In a session on "The 1000 Genomes Project and Medical Genetic Uses of Sequencing," yesterday morning, University of Oxford statistics researcher Gil McVean, co-chair of the 1000 Genomes Project analysis group, offered an overview of the project so far, noting that remaining data from the pilot phase of the project is expected to be released within a month or two.
Meanwhile, Broad Institute researcher David Altshuler, co-chair of the project's steering committee, discussed the potential of sequencing studies such as the 1000 Genomes Project for filling in gaps left by genome-wide association studies and identifying the biological mechanisms behind these associations.
The 1000 Genomes Project is an international collaboration aimed at sequencing well over 1,000 human genomes to find common variants present in at least one percent of the population. Those involved say the effort will not only provide a resource for accelerating the identification of disease mechanisms, but also provide the opportunity for assessing the feasibility of next-generation platforms for population-scale genome sequencing.
McVean said the team has completed the data collection for the three pilot projects: low coverage (two to four times) sequencing of 60 unrelated, deeper sequencing (about 20 times coverage) of an African trio and a European trio, and exon sequencing (to about 20 times coverage) in roughly 1,000 individuals.
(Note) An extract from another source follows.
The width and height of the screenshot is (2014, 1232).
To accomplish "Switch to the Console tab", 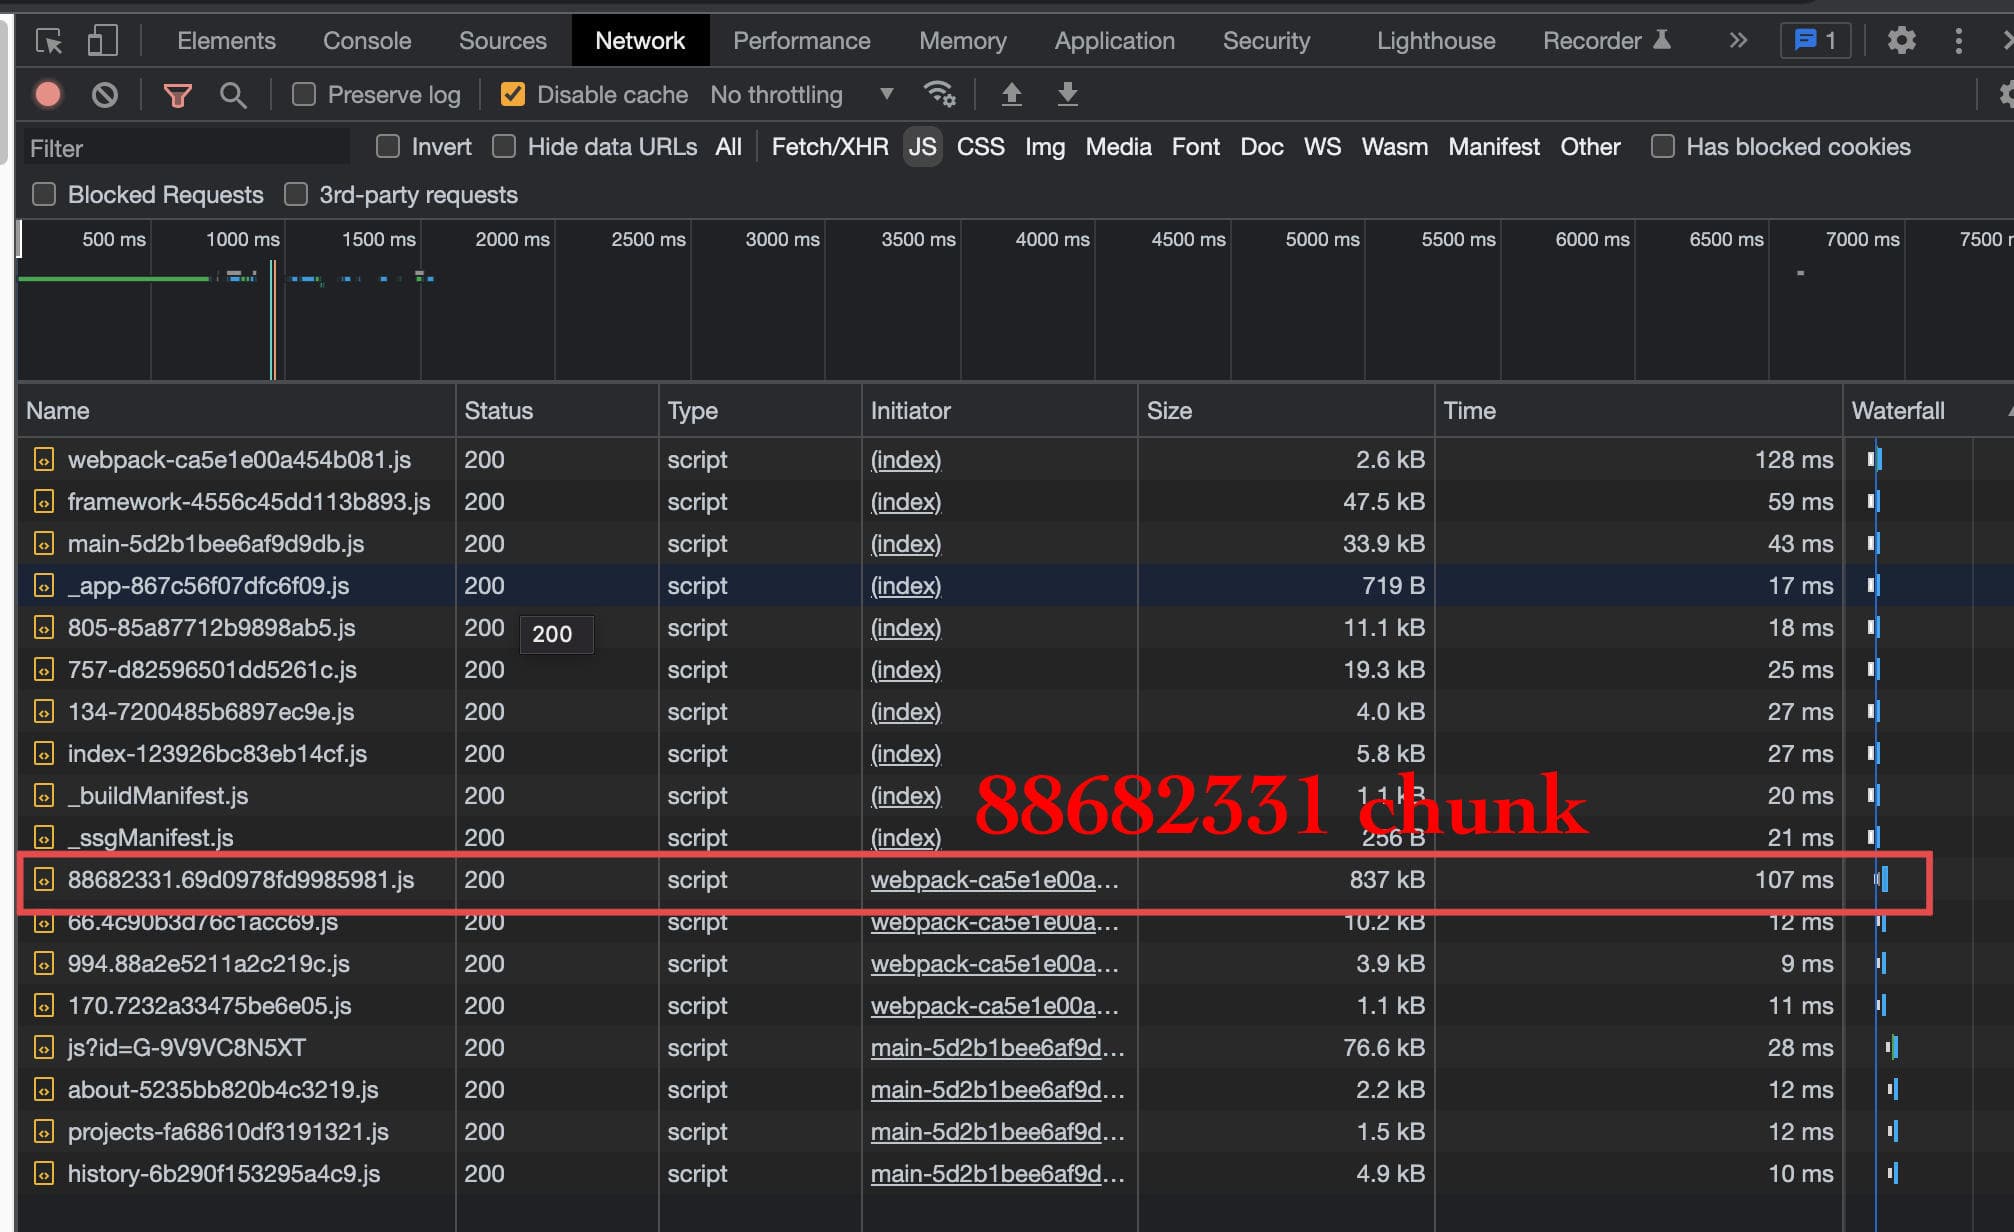I will pos(366,41).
Some of that data is already online, he noted. The team is currently validating the remaining pilot data, which it plans to release this November or December, McVean said. He hopes to see others use the data for their own research — for instance to impute SNPs and fill in gaps in their data.
By analyzing data from these pilot efforts, the team has identified millions of new SNPs as well as many insertions, deletions, and other structural variants. The researchers are also finding many SNPs that have different frequencies in different populations, along with hints about some of the biological features and mutations that appear to knock out gene function.
Based on these findings, McVean said the team believes they are cobbling together a nearly complete record of common SNPs in the human genome. "We really are producing a very, very comprehensive catalog," he said.
Still, McVean added, the team has more work ahead of them. "The pilot is already complete in many ways," he said. "The machines haven't stopped running though."
For the main phase of the project, the team plans to sequence the genomes of at least 400 individuals each from European, East Asian, African, and Central/South/North American populations to about four times coverage. They expect to finish generating that data sometime next year.
During the session's panel discussion, Richard Durbin, co-chair of the 1000 Genomes steering committee, lauded the potential of doing low-coverage sequencing in many individuals, explaining that the approach seems to be well-suited to finding the sorts of variants they are looking for — as well as those present at even lower frequencies in the population.
Data so far supports that notion, Altshuler explained. Still, he cautioned, it will be important when looking at 1000 Genomes and other sequencing data to distinguish between low-frequency, ancestral polymorphisms and the rare, private mutations that may have larger effects.